→ **COMPITI DA SVOLGERE**
A: Secondo il testo sulla Fattoria dei Barbi, per quali motivi la proprietà si è espansa e ristretta più volte? Elencali tutti.
B: Riprendi il testo sulla Fattoria dei Barbi e proseguilo dal punto in cui si interrompe.

→ **ESTRATTO DELLA FONTE**
-*-
La cantina dei Barbi con le sue 300 botti in legno e le migliaia di bottiglie di Brunello in affinamento, è aperta al pubblico da oltre 50 anni. In questo periodo oltre un milione e mezzo di amanti del vino hanno visitato le sue sale, ammirando tra l’altro la collezione di bottiglie che va dal 1870 ai giorni nostri, testimonianza di una continuità che la rende unica in Italia.
I Brunelli della Fattoria dei Barbi hanno ricevuto premi in tutta Europa dalla fine dell’800, e ancora oggi ne vincono in tutto il mondo.
La Fattoria dei Barbi è sempre stata una custode della tradizione, ma anche attenta all’innovazione e pioniera in ogni campo dell’enologia.
Qual è la storia della sua azienda?
È difficile descriverla, perché le proprietà di famiglie antiche come la mia mutano nei secoli. Noi Colombini a metà ‘300 avevamo il castello di Poggio alle Mura, da cui ci hanno scacciato i Salimbeni mezzo secolo dopo. Ci siamo spostati ad Argiano che poi fu venduto, e nel 1790 acquisimmo in dote la Fattoria dei Barbi. Che a sua volta si è espansa e ristretta più volte per matrimoni, divisioni, acquisizioni e vendite. Ma sempre abbiamo fatto agricoltura, e vino. Già ai primi dell’800 esportavamo vini di Montalcino in bottiglia, e dal 1892 facciamo Brunello. I Colombini sono un’antica famiglia senese, che ha ricoperto cariche di governo a Siena da poco dopo l’anno millecento
Come si coniuga la tradizione con l’innovazione?
-*-
→ **BLOCCO DATI**

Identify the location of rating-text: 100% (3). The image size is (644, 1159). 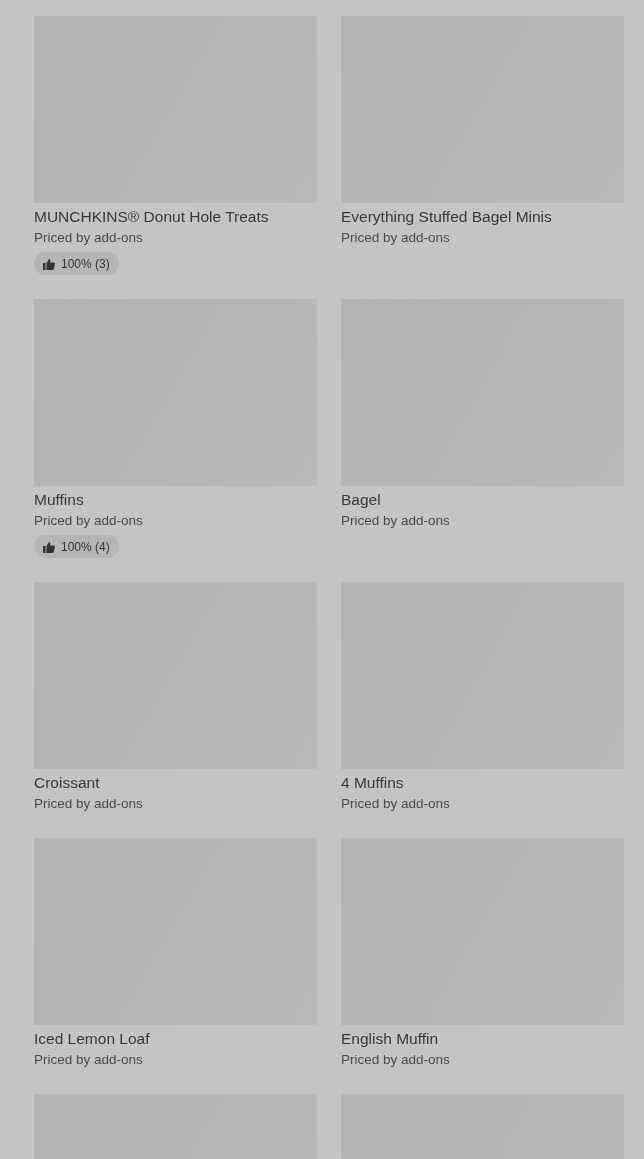
(86, 264).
-*-
→ **SOLUZIONI**
A: Matrimoni, divisioni, acquisizioni, vendite.

B:
Niente dura a lungo se non cambia, perché il mondo muta continuamente. Però ha poco senso continuare, se pur di sopravvivere si è persa la propria anima, il proprio modo di essere. Per questo noi Colombini siamo attentissimi a salvaguardare la sostanza di ciò che siamo, e i luoghi dove viviamo, ma siamo sempre pronti ad adeguare la forma ai tempi che mutano, ovvero i modi di lavoro e le tecnologie. Questa è la ragione per cui dopo tanti secoli siamo ancora qui, e sempre protagonisti.
Qual è la tecnologia utilizzata e come funziona il processo produttivo della vostra cantina?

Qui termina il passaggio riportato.